Hurricane track forecasts improve steadily over the last several decades.

However, intensity forecasts show very little improvement

over the last decade, partially, because small-scale inner-core circulation can not be properly resolved

by satellite observations.

To improve intensity forecasts, it is important to use high-resolution Doppler radar data

to properly initialize inner-core circulation for high-resolution numerical models.

A technique is developed for initialization of a hurricane vortex

using horizontal velocities through a deep layer of the atmosphere

obtained from Doppler radar.

The technique uses two new innovations.

The first is the use of the mesoscale vorticity equation

to diagnose the vertical velocity and divergent wind.

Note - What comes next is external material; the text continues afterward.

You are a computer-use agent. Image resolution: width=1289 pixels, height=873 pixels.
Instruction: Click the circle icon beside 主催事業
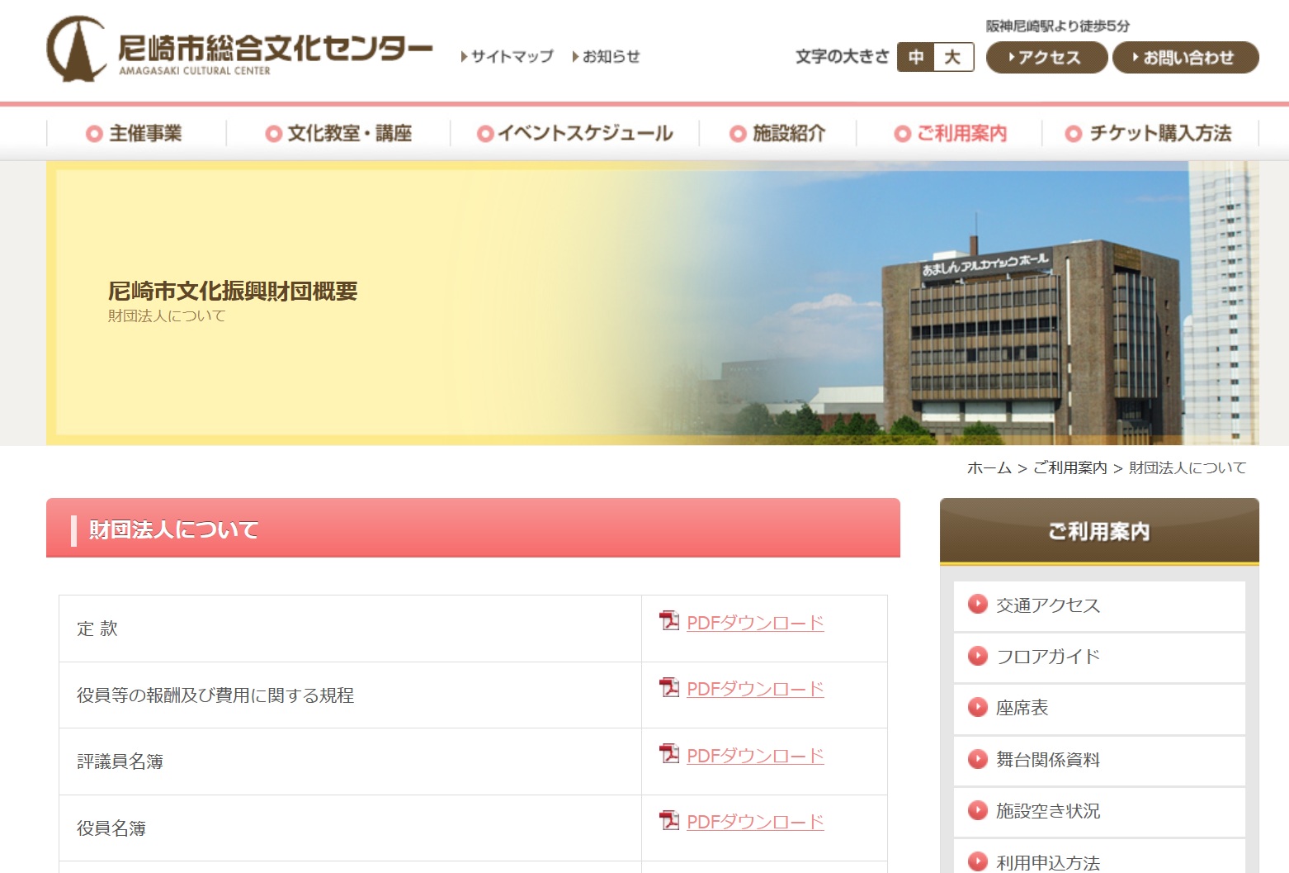[94, 134]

The second is the use of the Bounded Derivative Initialization

to obtain two dynamic constraints, one each for gravity and sound waves.

With the fast waves controlled, a nonhydrostatic model can be initialized

to allow a smooth and balanced start.

The technique is tested using the 1.5 km resolution MM5 model

with radar data from Hurricane Danny as it approached the Gulf Coast in 1997.

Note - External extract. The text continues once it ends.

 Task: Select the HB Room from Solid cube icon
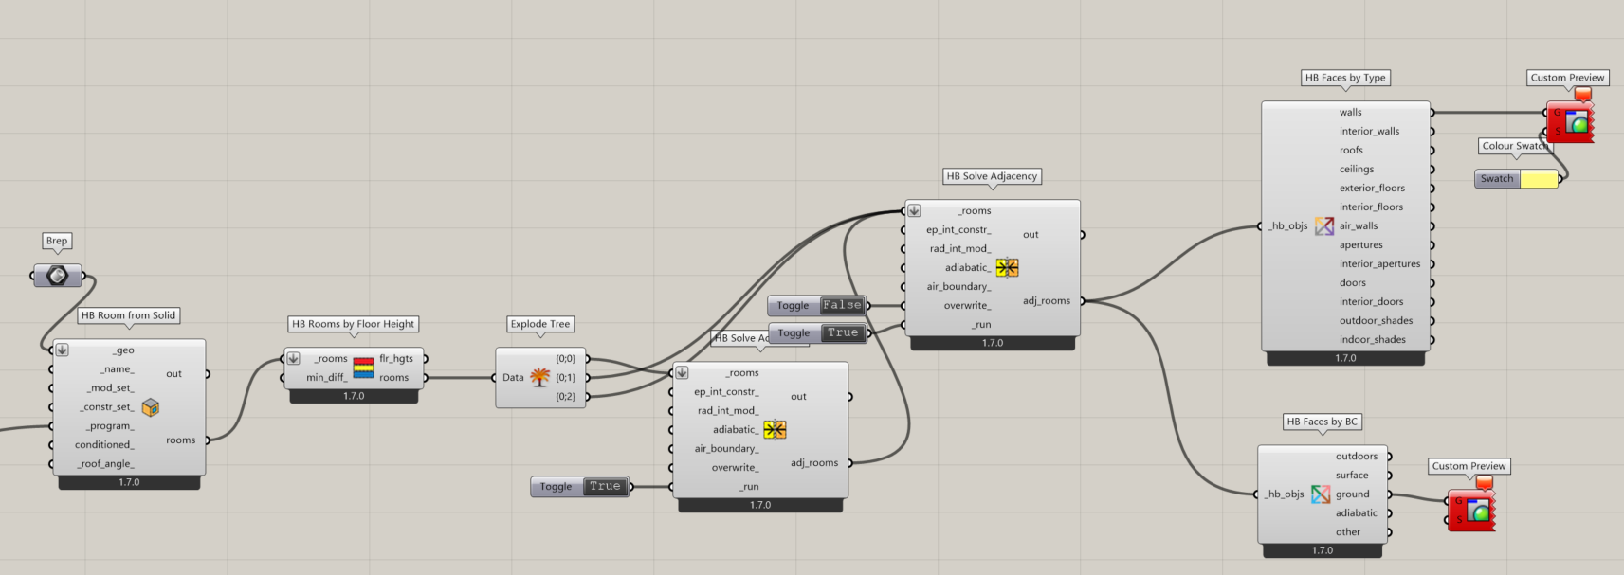click(150, 407)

Numerical results show positive radar data impacts on track and intensity forecasts.

The initialization scheme correctly inserts the observed storm derived from radar data

in the right location. After initialization, the forecast storm track closely follows the

actual storm track observed from Doppler radar.

Comparisons of forecast winds and radar wind measurements show the use of radar data

substantially improves the intensity and horizontal structure of forecast wind fields.